Interkulturelle Zusammenarbeit läuft selten ganz reibungslos. Die Ethnologin Dr. Ursula Bertels gibt Tipps für einen gelingenden Austausch.

Von Henrike Schwab 27.03.2024

Forschung & Lehre: Welche Rolle spielt interkulturelle Kompetenz in Forschung und Lehre in Deutschland?

Ursula Bertels: Auch an Hochschulen wird interkulturelle Kompetenz immer mehr als Schlüsselqualifikation eingestuft. Grundlage hierfür ist insbesondere die zunehmende Internationalisierung von Forschung und Lehre. Studien- und Forschungsaufenthalte an internationalen Partneruniversitäten, (Gast-)Forschende und -Dozierende aus unterschiedlichen Ländern sowie internationale Studierenden-Austauschprogramme prägen inzwischen den Alltag an der Hochschule. Das Arbeiten in einem multikulturellen Team ist daher sowohl für Studierende als auch Lehrende selbstverständlich geworden. Auch die Angestellten der Verwaltung haben durch die zunehmende Internationalisierung immer häufiger Kontakt mit Lehrenden und Studierenden unterschiedlicher Kulturen. Interkulturelle Kompetenz erleichtert somit das Arbeiten, Lehren und Studieren an der von Diversität geprägten Hochschule.

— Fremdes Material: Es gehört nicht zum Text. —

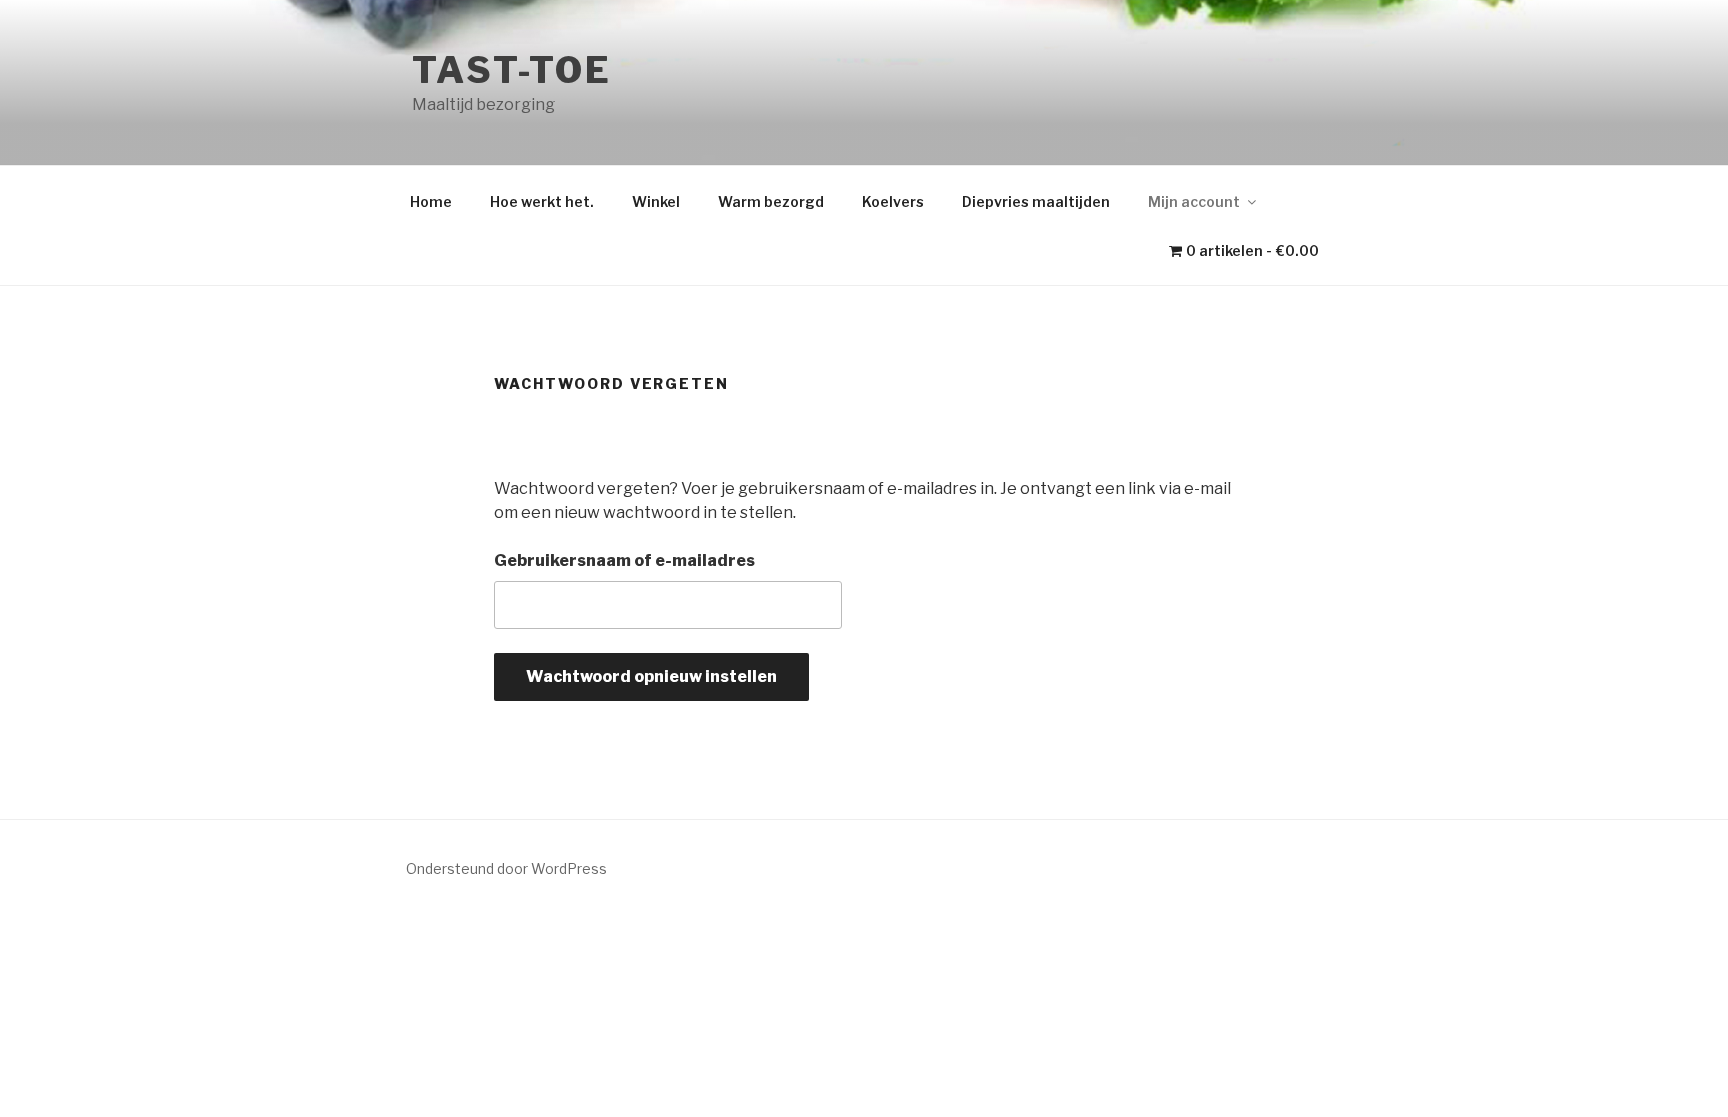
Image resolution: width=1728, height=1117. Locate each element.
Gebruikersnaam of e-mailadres (624, 560)
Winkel (656, 201)
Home (431, 201)
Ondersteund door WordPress (506, 868)
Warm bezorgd (771, 201)
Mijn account (1194, 201)
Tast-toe (512, 70)
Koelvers (893, 201)
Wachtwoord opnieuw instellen (651, 676)
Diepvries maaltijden (1036, 201)
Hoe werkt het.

Das Porträtfoto zeigt die Ethnologin Ursula Bertels.
Die Ethnologin Dr. Ursula Bertels ist Vorstandsvorsitzende des Vereins „Ethnologie in Schule und Erwachsenenbildung (ESE)“ privat

F&L: Was sind typische Stolpersteine in der interkulturellen Kommunikation? 

Ursula Bertels: Die Ursachen für Missverständnisse sind sehr vielfältig und können oft sehr banal sein. Im interkulturellen Kontext muss man davon ausgehen, dass das Gegenüber alles anders sehen und machen kann, als man es selbst gewohnt ist. Ist Blickkontakt normal oder wird dieser als unhöflich und respektlos eingestuft? Kann ein Handout einfach auf den Tisch gelegt werden oder muss es den Teilnehmenden persönlich übergeben werden? Welche Kleidung ist für ein Referat oder einen Vortrag angemessen? Ist das Klopfen auf den Tisch nach einem Vortrag ein Zeichen für Beifall oder für Protest?

Im Hochschulkontext ist sicherlich auch Sprache eine wichtige Kategorie für Missverständnisse. Oft wird unterschätzt, dass, wenn beide Gesprächspersonen Englisch nicht als Muttersprache haben, es durch ein unterschiedliches Verständnis von Begriffen zu Missverständnissen kommen kann. Dies gilt auch, wenn eine Person Deutsch als Fremdsprache gelernt hat. Was bedeutet der Wunsch "Schönen Feierabend", wenn es gar keine Feier gibt, und was ist ein "schwarzes Brett"? Diese Beispiele verdeutlichen, dass es immer wieder zu Missverständnissen im interkulturellen Kontext kommen wird, da die Denk- und Lebensweisen zu vielfältig sind und wir nicht alles über alle Denk- und Lebensweisen wissen können. 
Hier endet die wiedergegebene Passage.